Faisant suite à l’article d’Ulysse Bergeron dans Le Devoir de mardi, je salue l’initiative ambitieuse et néanmoins essentielle d’Hydro-Québec et d’Énergir de vouloir, par un programme de conversion à la biénergie, réduire de 70 % les émissions des GES d’ici 2030 dans les bâtiments résidentiels, commerciaux et institutionnels.

La question que je me pose depuis des lunes : pourquoi autorise-t-on, dans le contexte d’urgence climatique actuel, l’installation dans les nouveaux projets domiciliaires et autres bâtiments la quincaillerie nécessaire à l’alimentation au gaz naturel ? Pourquoi l’État, par le truchement de sa société, ne favoriserait-il pas l’hydroélectricité dont il est propriétaire plutôt que de laisser l’entreprise privée de combustible fossile poursuivre tranquillement ses activités destructrices de l’environnement ? L’État, s’il avait le courage que la situation climatique exige, pourrait par ailleurs, en plus d’interdire par décret les nouvelles installations gazières, favoriser plus vigoureusement les énergies vertes, telles que l’éolien, le solaire et le géothermique.
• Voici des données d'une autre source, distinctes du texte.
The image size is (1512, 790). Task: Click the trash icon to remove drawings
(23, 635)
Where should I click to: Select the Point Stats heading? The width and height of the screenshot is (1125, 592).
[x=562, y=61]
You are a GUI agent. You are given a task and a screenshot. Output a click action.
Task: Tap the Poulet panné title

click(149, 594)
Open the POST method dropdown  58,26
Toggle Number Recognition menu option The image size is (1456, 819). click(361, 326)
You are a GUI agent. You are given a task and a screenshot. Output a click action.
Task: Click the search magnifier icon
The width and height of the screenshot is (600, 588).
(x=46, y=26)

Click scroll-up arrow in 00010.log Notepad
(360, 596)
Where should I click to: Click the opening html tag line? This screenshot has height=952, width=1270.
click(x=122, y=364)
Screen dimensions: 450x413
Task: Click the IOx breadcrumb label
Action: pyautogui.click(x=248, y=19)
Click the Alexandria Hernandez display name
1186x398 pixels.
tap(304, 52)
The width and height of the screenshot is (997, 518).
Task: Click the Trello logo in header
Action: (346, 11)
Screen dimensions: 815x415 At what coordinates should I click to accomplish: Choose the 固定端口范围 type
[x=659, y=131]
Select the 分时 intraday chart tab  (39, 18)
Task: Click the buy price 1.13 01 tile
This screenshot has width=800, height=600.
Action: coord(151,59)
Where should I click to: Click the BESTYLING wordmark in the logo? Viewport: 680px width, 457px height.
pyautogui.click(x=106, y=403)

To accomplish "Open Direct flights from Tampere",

Enfin, pour être conséquent avec lui-même et pour ne pas demeurer dans une attitude passive devant l’effondrement des écosystèmes de la planète auquel on assiste présentement, l’État québécois devrait s’opposer au projet de GNL ainsi que de tout autre projet où il est question de combustible fossile et amorcer immédiatement ce virage environnemental essentiel à notre survie sur cette magnifique et fragile planète bleue.